Pick out every line of the material that contains the word "icon", and copy each of those lines.

::::::::

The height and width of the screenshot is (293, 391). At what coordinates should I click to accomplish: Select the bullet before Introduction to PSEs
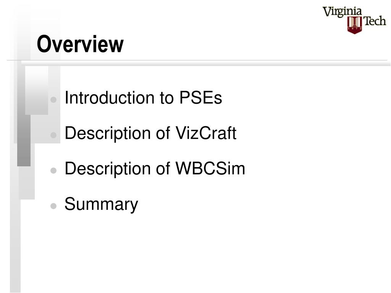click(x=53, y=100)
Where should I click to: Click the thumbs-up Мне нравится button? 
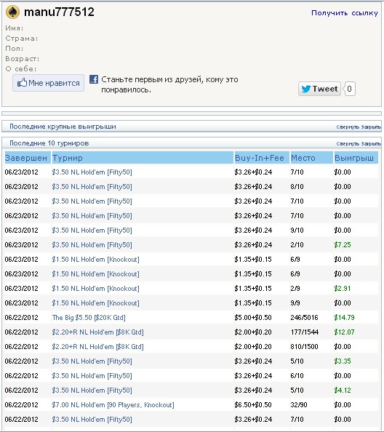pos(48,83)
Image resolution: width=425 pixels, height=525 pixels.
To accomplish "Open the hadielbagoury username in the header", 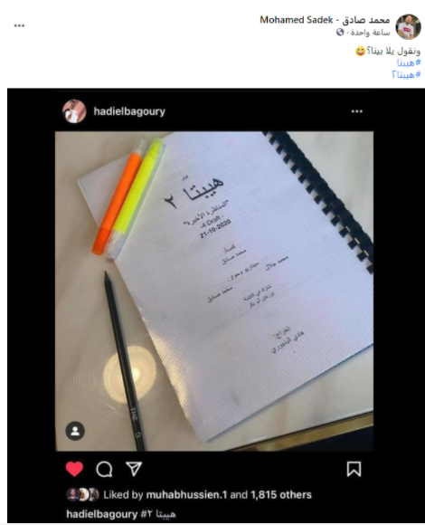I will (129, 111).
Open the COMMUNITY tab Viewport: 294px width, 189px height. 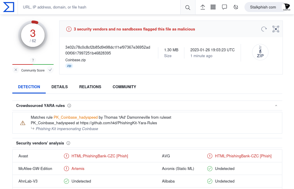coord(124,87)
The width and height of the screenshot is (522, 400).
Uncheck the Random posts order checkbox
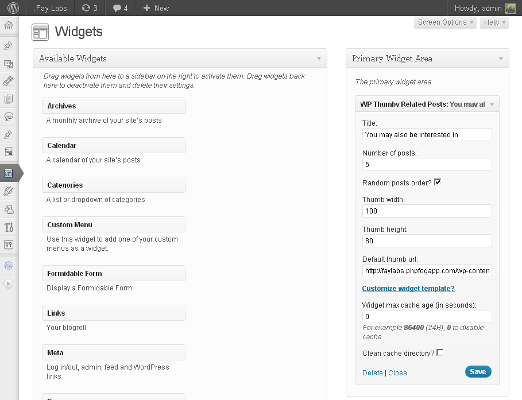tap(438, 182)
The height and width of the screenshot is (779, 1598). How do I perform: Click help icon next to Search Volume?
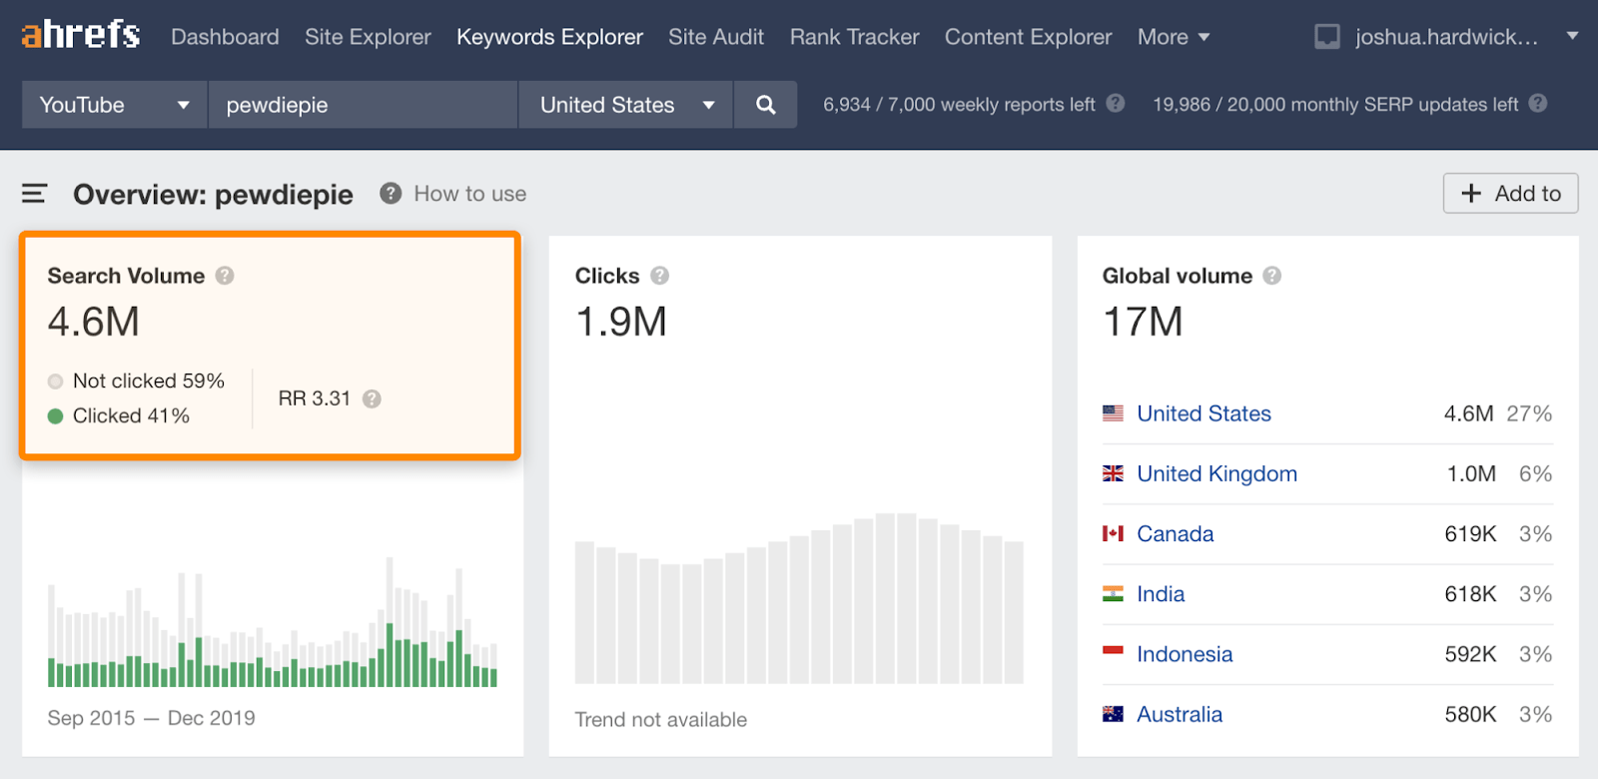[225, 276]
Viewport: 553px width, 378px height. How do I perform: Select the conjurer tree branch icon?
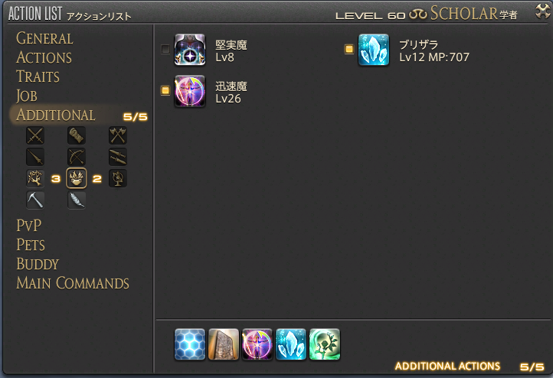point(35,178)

::::::::

▸ ANSWER TO THIS EXERCISE:
The height and width of the screenshot is (779, 1598). How do I perform: Click help icon next to Search Volume?
Viewport: 553px width, 378px height. How do I perform: Select the conjurer tree branch icon?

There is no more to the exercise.